### AVAILABLE DATA ###
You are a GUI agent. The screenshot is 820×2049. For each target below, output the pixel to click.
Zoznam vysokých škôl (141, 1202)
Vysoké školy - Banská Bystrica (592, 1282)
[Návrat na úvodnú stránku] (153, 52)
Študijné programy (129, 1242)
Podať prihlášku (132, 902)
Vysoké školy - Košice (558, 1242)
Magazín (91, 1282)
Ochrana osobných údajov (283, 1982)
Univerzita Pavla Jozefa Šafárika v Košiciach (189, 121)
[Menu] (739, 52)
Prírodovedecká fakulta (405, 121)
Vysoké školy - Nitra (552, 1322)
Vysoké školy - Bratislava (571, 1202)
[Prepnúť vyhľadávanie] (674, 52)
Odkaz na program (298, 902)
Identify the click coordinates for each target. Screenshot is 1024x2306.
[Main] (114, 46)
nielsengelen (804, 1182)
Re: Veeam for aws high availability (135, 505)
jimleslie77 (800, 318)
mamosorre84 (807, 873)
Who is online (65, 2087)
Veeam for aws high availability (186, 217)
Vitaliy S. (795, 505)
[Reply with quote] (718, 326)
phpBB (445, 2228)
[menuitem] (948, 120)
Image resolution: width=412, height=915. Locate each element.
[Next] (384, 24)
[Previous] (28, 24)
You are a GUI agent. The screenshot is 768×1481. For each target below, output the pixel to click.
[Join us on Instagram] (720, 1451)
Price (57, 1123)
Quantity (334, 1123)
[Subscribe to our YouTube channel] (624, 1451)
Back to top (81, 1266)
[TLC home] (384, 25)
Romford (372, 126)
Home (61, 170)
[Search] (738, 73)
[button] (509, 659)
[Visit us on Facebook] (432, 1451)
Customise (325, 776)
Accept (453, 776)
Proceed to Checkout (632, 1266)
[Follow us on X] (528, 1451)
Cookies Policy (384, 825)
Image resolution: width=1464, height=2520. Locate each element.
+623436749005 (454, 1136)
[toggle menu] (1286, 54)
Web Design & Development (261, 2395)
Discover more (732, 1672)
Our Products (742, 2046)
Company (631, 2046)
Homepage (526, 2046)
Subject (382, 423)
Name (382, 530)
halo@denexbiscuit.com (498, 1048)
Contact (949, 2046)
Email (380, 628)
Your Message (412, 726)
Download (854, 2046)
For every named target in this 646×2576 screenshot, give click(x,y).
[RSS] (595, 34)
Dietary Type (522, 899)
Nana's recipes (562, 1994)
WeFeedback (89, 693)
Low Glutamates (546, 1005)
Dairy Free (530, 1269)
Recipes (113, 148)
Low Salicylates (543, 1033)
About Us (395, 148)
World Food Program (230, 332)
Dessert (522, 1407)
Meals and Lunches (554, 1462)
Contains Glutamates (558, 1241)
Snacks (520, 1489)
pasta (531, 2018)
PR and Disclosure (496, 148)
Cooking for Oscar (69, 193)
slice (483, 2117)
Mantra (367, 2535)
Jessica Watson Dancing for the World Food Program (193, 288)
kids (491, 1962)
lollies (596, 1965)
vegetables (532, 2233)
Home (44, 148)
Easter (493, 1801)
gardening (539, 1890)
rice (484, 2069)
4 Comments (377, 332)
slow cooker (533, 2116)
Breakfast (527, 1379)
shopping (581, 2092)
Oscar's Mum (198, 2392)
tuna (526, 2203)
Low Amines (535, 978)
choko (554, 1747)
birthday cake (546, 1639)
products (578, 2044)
###
| WHAT IS EXPECTED |
All lines above from the one holding "Ochrana osobných údajov (283, 1982)" to the one holding "[Prepnúť vyhľadávanie] (674, 52)", inclusive, are to be copied exactly; no other line is wanted.

| FINISHED TASK |
Ochrana osobných údajov (283, 1982)
Univerzita Pavla Jozefa Šafárika v Košiciach (189, 121)
[Menu] (739, 52)
Prírodovedecká fakulta (405, 121)
Vysoké školy - Nitra (552, 1322)
Vysoké školy - Bratislava (571, 1202)
[Prepnúť vyhľadávanie] (674, 52)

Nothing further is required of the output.